Keeping abreast of changes in the field and state of the art offer no benefits and is done solely for patients' trust?



Goodhart's Law

May be what OP is referring to.

I have seen it in teaching. Teachers need xx hours of training per year. Training often satisfies that requirement but provides no significant benefits in terms of pedagogical improvement or content knowledge.

Teachers that want to improve do so by other means. The training keeps us in compliance.


I've known more than a few high school teachers who ended up with Masters or PhD degrees kind of by default via continuing education courses. That would seem to go against your "teachers that want to improve do so by other means" idea, unless I'm confused about the nature of continuing education requirements for teachers.


My assertion is that continuing education credits, or advanced degrees are far from a guarantee of improving a teacher's practice. Continuing education suffers from "box checking." There are a number of reasons for this.

It is in no way a knock on teachers. They are caught up in a bad system and are responding to systemic incentives.

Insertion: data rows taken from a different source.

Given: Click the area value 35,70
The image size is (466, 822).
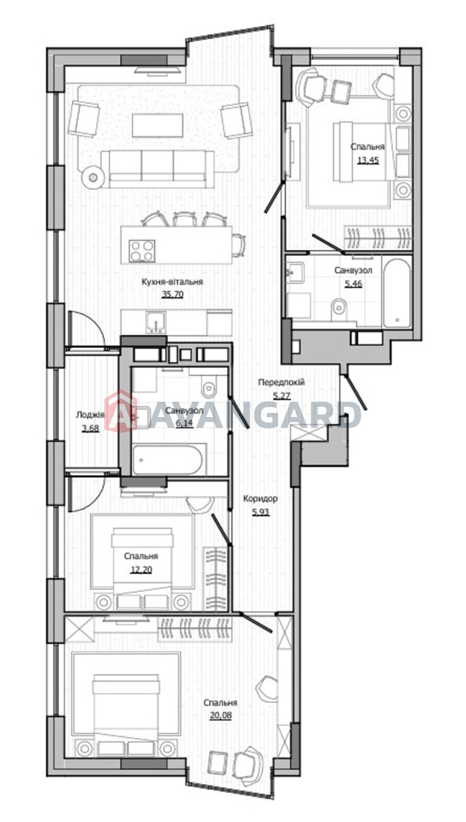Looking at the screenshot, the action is coord(173,294).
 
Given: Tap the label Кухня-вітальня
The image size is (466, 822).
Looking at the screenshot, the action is coord(173,282).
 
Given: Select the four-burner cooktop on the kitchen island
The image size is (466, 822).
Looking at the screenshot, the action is coord(142,251).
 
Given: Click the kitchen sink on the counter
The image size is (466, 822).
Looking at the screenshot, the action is coord(156,322).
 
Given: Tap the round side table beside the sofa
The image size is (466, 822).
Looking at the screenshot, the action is coord(94,177).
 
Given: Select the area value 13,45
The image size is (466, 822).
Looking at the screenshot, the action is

If we apply an always/sometimes/never framework to my assertion, we can find examples where teachers advanced their practice via continuing education. So the teachers you know certainly could have advanced degrees, some even very helpful in improving their practice.

My experience in K-12 as well as studying the history of education reform in America since Sputnik was launched inform this assertion. It has been a recurring theme for 60 years.


Credentialism - I saw this word used today elsewhere and it sums up what I am trying to say


Correct.

We don't gain or lose patients by it; the most recent changes in the field are often so far from settled clinical practice that they're years from anything that would be considered malpractice; we don't get reimbursed better or for it; patients largely can't tell the difference, so it doesn't change your referral stream.

It does little-to-nothing for our careers. We stay up out of pride, and out of commitment for providing our patients with good care.


Medical literature has a pretty low SNR when you look at it from the point of view of "does this help my patients?" Also, PubMed is a thing that's roughly the medical equivalent of Stack Overflow, so you can do some of this "on the fly" to an extent.


They said no career benefits. They don't usually get a promotion for knowing about X or a salary raise so its effects are indirect if they don't actually use it regularly like say a dentist knowing about dental implant options.


That is a fair point and in that light the statement is far less jarring.


> This does not have any career benefit whatsoever; it’s done so as to be worthy of our patients’ trust.

That's what I said. It's surprising how many people chose to read into my post something that isn't there.


Does this surprise you? Interacting with my doctors has never given me the impression that they stay abreast of current literature, and their employment doesn't seem threatened by the deficit.


In medicine it's largely to college bribes from vendors.